Data Engineering & BI

DemandAI: Sales Data Platform

Time series forecasting to support planning, inventory optimisation, and executive decision-making.

A production-grade Lakehouse architecture on Databricks. Transforming raw chaotic logs into trusted Gold-level business intelligence assets.

Supply Chain Optimisation

Processing 10GB+ of daily transaction logs into a query-ready Delta Lake. Implemented a Medallion Architecture (Bronze -> Silver -> Gold) to ensure data quality and auditability for downstream BI teams.

Business Objective

Sales reports took 4 days to generate due to manual CSV mashing. Data inconsistencies between regional teams led to "truth wars" in executive meetings.

Technical Objective

Designed a Spark-based ETL pipeline using Databricks Jobs. Enforced schema validation and automated quality checks at every layer of the Medallion architecture.

Medallion Architecture

Bronze Layer

Raw Ingestion

  • Ingest raw sales order data with minimal transformation
  • Preserve original schema and values
  • Add ingestion timestamps for auditability
  • Designed for traceability and replay

Silver Layer

Cleansed & Standardised

  • Data type standardisation and validation
  • Removal of duplicates and invalid records
  • Business rule enforcement
  • Prepared for analytical consumption

Gold Layer

Business Models

  • Aggregated sales and revenue metrics
  • Analytics-ready fact tables
  • Forecast-friendly time series structure
  • Validated outputs for BI dashboards

Databricks Job Pipeline

The pipeline is orchestrated using Databricks Jobs, with each medallion layer executed as a discrete, dependency-driven task. This approach ensures reliability, observability, and repeatability while enabling easy scheduling and monitoring.

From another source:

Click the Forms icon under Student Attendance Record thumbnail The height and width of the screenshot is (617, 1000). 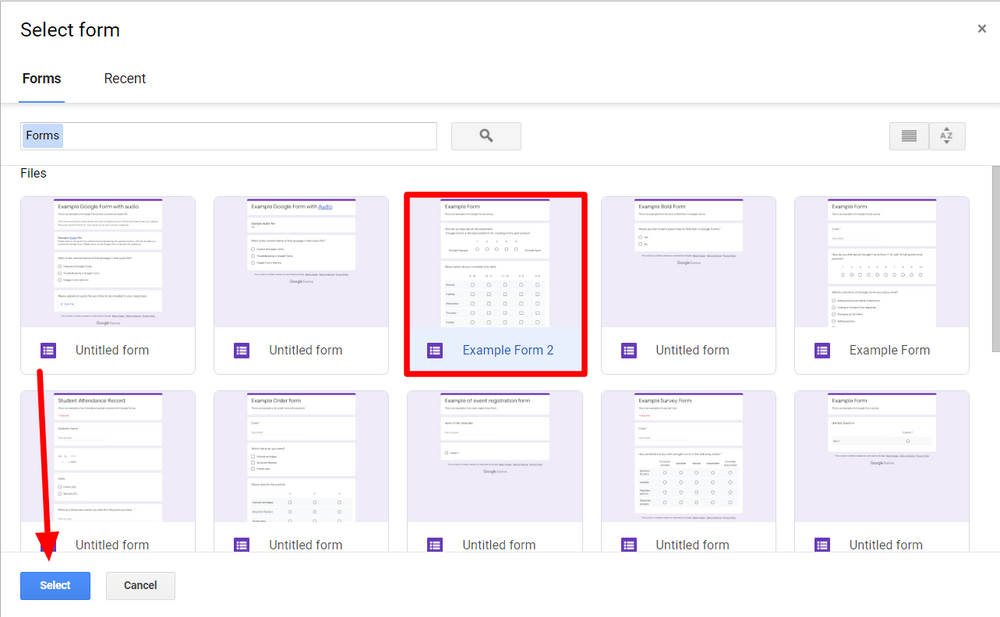[47, 544]
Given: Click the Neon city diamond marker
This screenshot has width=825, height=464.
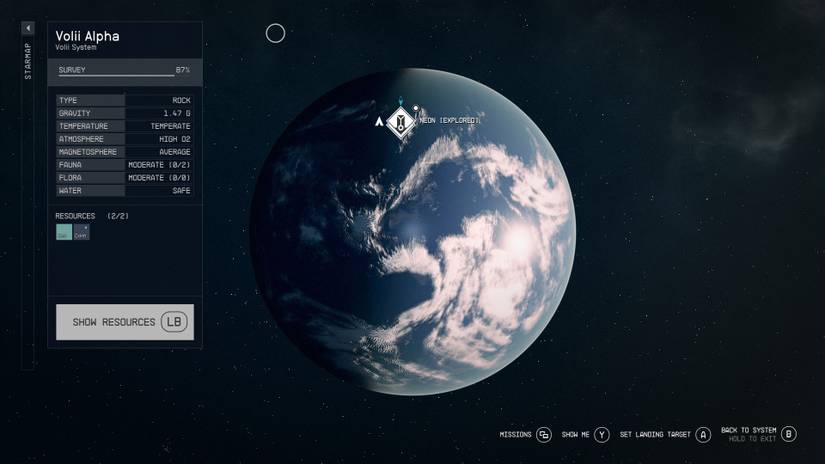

  • Automated execution of Bronze → Silver → Gold layers
  • Task dependencies enforce data quality gates
  • Idempotent transformations for safe re-runs
  • Designed for scheduled and event-driven execution

Each task in the Databricks Job represents a logical stage in the data lifecycle, allowing failures to be isolated, monitored, and rerun independently without impacting downstream consumers.

Medallion Architecture Data Flow

Databricks Job Pipeline Architecture

Live visualisation of the Delta Lake pipeline topology.

Production Code: Gold Layer Logic

Example of a Gold-layer transformation using PySpark Window functions to generate feature-rich datasets for the forecasting model. This logic runs incrementally on Databricks clusters.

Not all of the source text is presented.